Türkiye’yi Seviyorsak…
M. Yahya EFE
Sevgili okurlarım, 7 Haziran seçimlerinde sandıktan koalisyon çıktı.
Koalisyon görüşmeleri yürütülürken, parti liderleri, partilerinin il başkanlarını tek tek arayarak, “seçime hazır olun” talimatı vermesi oldukça düşündürücü idi.
Partilerin kırmızıçizgileri yüzünden koalisyon görüşmelerinde uzlaşma sağlanamadı.
Bu nedenle şöyle yüzümüzü güldürecek bir haber, bir köşe yazısı yazamadık.
Dertlerimizi anlatacak değil, derdiniz nedir? diye soranımız yok.
Hoşgörü ve uzlaşma kültürümüz de yeterli olmadığından, çevre duyarlılığımız noksan. Paylaşmayı bilmiyoruz.
Çıkarlara dayalı ikiyüzlülüğümüz var. Bu nedenle koalisyon kurulamadı.
Herkes, “her şeyi ben bilirim” diyor. Bunun sonucu olarak ta iyi yönetilmiyoruz.
Oysa herkes kendi işiyle meşgul olmalı.
Bakıyorsunuz; hiç beklemediğiniz bir anda, ilgisiz ve bilgisiz birileri çıkıp, yanlış zamanda ve yanlış mekânda ülkenin ekonomik, siyasal, sosyal ve dini konularında fikir beyan etmeye kalkıyor.
Yöneticiliğin okulu yoktur, bir yetenek ve tecrübe işidir. Aynı zamanda, yöneticinin genel kültürü ve insanlık yönü de çok önemlidir.
Otoritesini bulunduğu mevkiden değil, bilgisinden alan yöneticiler, her zaman alçak gönüllü olur ve herkes tarafından sevilir sayılırlar.
Ülkeyi iyi yönetenler, yöneticilik vasfı bittikten sonra, o mevkiden ayrılmış olsalar dahi, kendisine duyulan sevgi ve saygı ölünceye kadar devam eder.
Kültürlü, ne yaptığını bilen, atılgan ve başaran bir yönetici olduğu için de, ülkeyi iyi yönetmiş, bunun sonucu olarak ta milletin gönlünde taht kurmuştur.
İşte böyle bir yöneticiyi, insanlar başına taç eder.
Onu tanıyanlar, iyiliğini, özverisini, memlekete yaptığı üstün hizmetleri büyük bir coşku ile genç kuşaklara anlatır.
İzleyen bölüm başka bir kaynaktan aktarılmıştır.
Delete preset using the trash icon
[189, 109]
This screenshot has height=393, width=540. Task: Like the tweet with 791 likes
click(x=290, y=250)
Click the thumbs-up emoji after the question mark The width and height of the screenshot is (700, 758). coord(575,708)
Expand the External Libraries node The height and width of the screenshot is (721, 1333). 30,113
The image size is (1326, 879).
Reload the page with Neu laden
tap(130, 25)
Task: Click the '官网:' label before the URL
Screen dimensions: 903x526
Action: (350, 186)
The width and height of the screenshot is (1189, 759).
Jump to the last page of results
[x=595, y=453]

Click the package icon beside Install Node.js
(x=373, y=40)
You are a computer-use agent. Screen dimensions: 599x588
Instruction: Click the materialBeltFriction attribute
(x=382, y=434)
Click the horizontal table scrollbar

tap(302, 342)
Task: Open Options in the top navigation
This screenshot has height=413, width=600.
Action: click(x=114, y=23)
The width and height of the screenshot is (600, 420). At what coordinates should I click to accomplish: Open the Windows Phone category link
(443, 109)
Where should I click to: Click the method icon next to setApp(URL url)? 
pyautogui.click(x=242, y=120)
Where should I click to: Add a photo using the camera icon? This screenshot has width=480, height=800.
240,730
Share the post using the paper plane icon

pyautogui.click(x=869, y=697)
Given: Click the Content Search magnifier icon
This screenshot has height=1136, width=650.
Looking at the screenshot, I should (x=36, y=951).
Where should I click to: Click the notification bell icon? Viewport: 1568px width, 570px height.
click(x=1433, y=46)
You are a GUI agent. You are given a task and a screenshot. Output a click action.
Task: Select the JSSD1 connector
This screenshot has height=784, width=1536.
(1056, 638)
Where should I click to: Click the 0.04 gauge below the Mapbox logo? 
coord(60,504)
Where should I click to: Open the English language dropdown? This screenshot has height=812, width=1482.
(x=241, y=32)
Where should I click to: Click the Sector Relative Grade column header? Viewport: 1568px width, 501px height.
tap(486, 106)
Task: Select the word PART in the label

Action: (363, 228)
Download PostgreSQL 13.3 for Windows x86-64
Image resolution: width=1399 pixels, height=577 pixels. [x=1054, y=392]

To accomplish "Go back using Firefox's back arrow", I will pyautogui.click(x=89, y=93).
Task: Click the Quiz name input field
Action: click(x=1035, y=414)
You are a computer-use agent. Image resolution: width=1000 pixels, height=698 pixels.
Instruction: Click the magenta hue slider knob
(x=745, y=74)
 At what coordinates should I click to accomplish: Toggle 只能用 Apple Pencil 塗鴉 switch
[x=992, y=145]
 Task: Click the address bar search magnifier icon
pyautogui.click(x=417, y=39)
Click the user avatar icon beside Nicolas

Oysa böyle yönetici günümüzde çok azaldı. Çeşitli politika basamaklarında olanların çoğunluğu tam bir siyaset alaturkalığı içinde olup, politik davranışlarını bilgilerine göre değil, memleket menfaatlerini hiçe sayarak çıkarlarına, ya da duygularına göre ayarlamaktadırlar.
Oysa bir ülkeyi yönetmeye kalkışanların, günlük politika akımlarından başka, güçlü bir tarih bilgisine sahip olmaları da zorunludur.
Çünkü günümüzde ülkeler, birbirleriyle sıkı ilişkiler kurmakta ve bunları gittikçe geliştirmektedirler.
Eğer bu ülkede yaşıyor ve Türkiye’yi seviyorsak, 1 Kasım seçiminde; parti farkı gözetmeden ülkeyi iyi yönetecek kişiyi seçmemiz şarttır.
Bugün, en büyük görevleri üzerine almış, koltuğuna düşkün, ülkeyi iyi yönetemeyen politikacılar yüzünden, vatandaş perişan bir durumda.
Laf çok, icraat yok…
Eğer Türkiye’yi seviyorsak, bu ülkenin insanını seviyorsak, Türkiye’nin gelişmesini, büyümesini, güçlenmesini, terörün bitmesini istiyorsak bölünmeyelim, birleşelim, ülkeyi iyi yönetecek bir partiye oyumuzu verelim.